The lines from the one containing "Tap the account number 40580108531" through the last line below, both ends included, must be reproduced exactly, with no pictures.
** GIVEN DATA follows **
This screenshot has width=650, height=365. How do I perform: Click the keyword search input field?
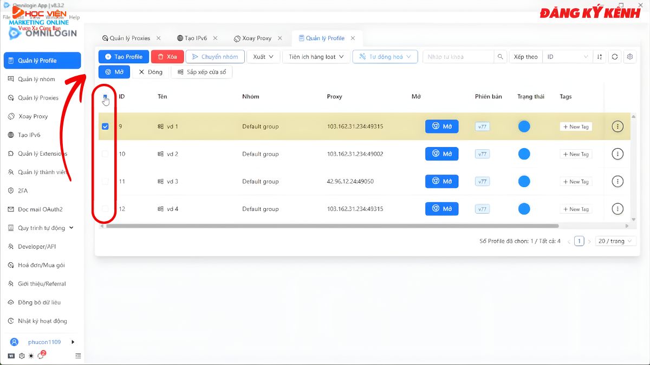[x=458, y=57]
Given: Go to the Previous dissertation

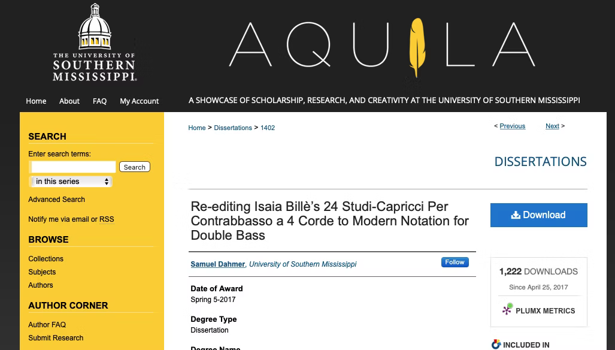Looking at the screenshot, I should 512,126.
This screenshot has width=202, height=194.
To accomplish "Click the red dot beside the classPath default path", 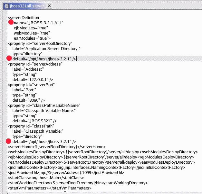I will (8, 141).
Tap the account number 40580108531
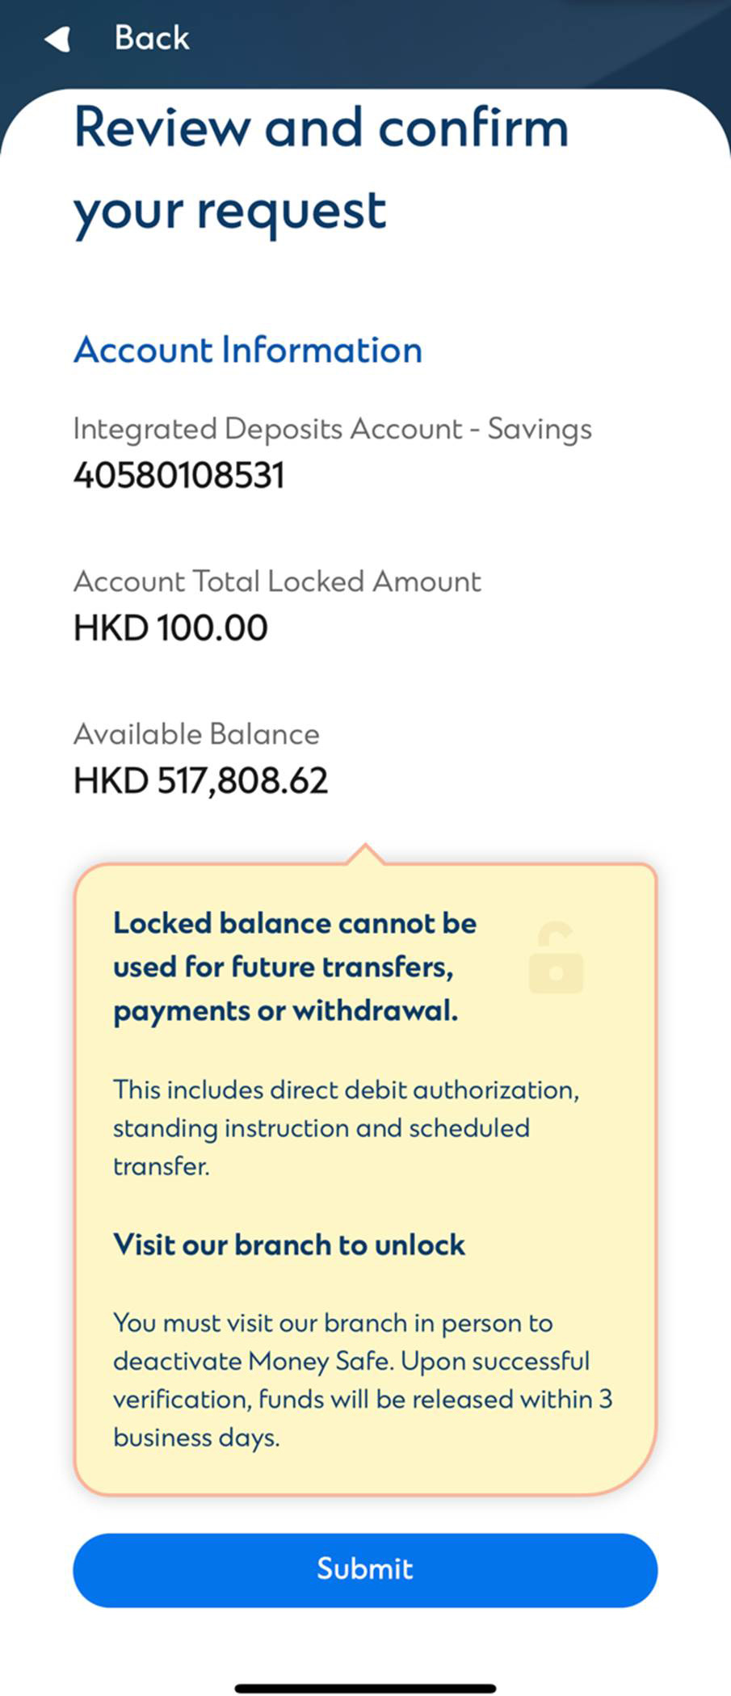The width and height of the screenshot is (731, 1696). pyautogui.click(x=179, y=475)
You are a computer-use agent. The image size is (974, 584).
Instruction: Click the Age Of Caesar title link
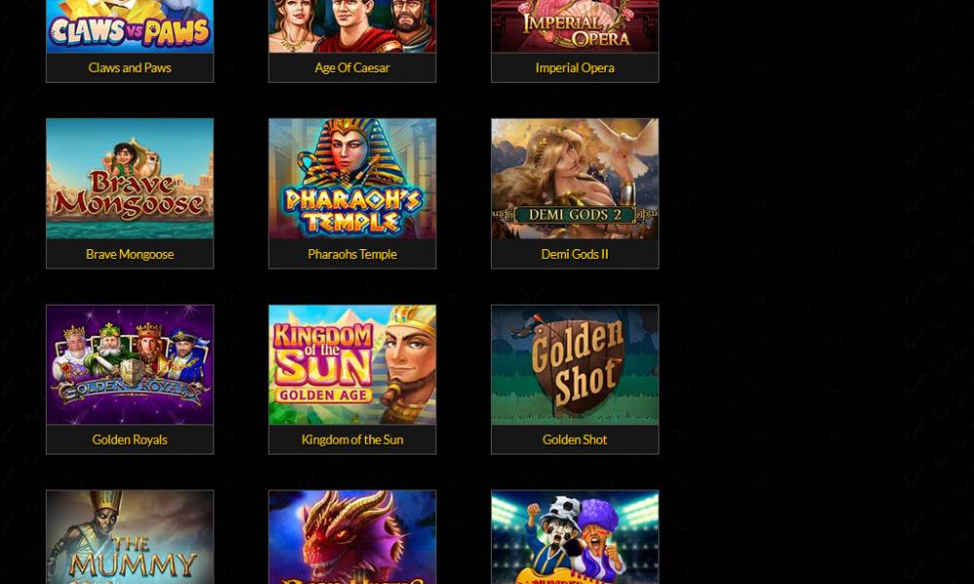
** End of GIVEN DATA **
— EXERCISE RESPONSE —
Tap the account number 40580108531
The width and height of the screenshot is (731, 1696). pyautogui.click(x=179, y=475)
You are a computer-use agent. The image size is (974, 584).
Instruction: Click the Age Of Caesar title link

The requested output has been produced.